A shipping veteran has outlined an audacious plan for the oil product tanker company he runs to become one of the industry’s biggest forces after it bought up large swaths of the available capacity to build ships.

Robert Bugbee, chief executive of Scorpio Tankers, said his company had “first-mover advantage” because it had reserved so much of the available capacity to build some product tanker types. Would-be competitors would now struggle to find competitively priced capacity.

Mr Bugbee expected the market for product tankers – which has been depressed since the 2008 financial crisis – to grow strongly in the near future, partly thanks to the growth of big refineries in India and around the Gulf and to demand for palm oil. The effect on the market of the US’s energy production boom was likely to be particularly strong.

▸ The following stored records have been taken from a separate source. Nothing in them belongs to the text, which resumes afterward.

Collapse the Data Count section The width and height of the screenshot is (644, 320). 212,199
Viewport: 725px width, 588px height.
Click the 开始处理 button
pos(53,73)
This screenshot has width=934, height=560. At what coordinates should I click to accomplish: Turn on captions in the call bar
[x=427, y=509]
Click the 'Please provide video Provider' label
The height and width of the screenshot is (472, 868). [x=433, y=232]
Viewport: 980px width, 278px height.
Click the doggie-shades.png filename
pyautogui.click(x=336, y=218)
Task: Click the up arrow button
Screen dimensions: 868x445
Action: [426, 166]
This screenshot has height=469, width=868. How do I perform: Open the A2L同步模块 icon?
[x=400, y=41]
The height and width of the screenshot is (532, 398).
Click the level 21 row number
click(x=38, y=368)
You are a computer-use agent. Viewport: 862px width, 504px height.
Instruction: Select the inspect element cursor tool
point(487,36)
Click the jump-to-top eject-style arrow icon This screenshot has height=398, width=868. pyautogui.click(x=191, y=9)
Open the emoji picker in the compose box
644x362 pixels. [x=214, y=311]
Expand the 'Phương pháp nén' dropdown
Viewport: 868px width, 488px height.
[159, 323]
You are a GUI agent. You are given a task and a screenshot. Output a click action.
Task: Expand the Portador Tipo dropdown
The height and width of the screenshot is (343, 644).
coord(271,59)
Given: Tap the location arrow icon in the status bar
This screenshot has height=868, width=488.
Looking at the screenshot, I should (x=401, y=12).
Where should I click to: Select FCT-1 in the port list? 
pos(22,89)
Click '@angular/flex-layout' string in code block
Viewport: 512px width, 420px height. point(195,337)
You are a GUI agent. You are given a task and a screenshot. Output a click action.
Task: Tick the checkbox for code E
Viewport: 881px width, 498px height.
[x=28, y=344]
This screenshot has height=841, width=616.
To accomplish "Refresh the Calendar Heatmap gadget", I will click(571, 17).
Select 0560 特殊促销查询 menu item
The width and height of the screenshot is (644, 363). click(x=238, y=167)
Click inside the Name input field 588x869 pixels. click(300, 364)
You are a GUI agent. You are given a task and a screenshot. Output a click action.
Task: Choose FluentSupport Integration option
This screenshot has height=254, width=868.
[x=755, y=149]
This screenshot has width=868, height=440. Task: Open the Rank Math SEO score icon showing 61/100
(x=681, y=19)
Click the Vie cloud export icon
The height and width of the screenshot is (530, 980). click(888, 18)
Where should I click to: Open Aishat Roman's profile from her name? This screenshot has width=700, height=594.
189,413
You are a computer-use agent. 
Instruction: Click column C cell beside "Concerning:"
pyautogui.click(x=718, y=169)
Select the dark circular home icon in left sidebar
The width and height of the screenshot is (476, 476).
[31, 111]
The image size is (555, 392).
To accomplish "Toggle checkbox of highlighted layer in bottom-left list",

“We have this tremendous, once in a generation change as a result of shale oil and gas in the US,” Mr Bugbee said.

Scorpio, which is listed in New York, owns 15 vessels, operates 25 chartered from other owners and has 54 on order. It announced 16 new orders on May 30.

Mr Bugbee said the company held around 60 per cent of the worldwide contracts to build LR2 longer-range tankers and 25 per cent of the medium-range tanker orders.

Mr Bugbee, who was worked nearly 30 years in the tanker industry, was previously the chief executive of OMI Corp, a listed tanker operator, which he sold to two rivals – the US’s Teekay and Denmark’s Torm – in 2007.

Many of Scorpio’s ships would be identical, which creates economies of scale, Mr Bugbee said. Its relatively large fleet would also make it easier to deploy vessels efficiently, without wasting effort by moving vessels empty .

The new vessels will also use less fuel than rivals’ older ships and will be able to move faster between carrying different products, thanks to improved tank-cleaning technology.

The product tanker market has been suffering an oversupply of ships and weak demand, partly because many new oil refinery projects worldwide failed to open as quickly as expected. The slump forced Torm, one of the biggest product tanker operators, into a painful restructuring to stave off bankruptcy.

Mr Bugbee insisted that new refineries in India and the Middle East were finally coming on stream and there would be strong future demand to move products long distances. “We’re shipping cargo from India to all around the world,” he said.

Scorpio’s strategy echoes that of John Fredriksen, the world’s most influential shipowner, who has placed significant ship orders to benefit from new vessels’ improved efficiency. His first order under the strategy was a batch of 10 medium-range product tankers.

But Mr Bugbee insisted that only a handful of Korean shipyards had the capability to build high-quality product tankers, the financial stability to sign contracts and the spare capacity to build vessels. That would make it impossible for competitors to catch up with Scorpio.

“You can’t get a free berth at a top Korean yard for a product tanker until 2016,” Mr Bugbee said.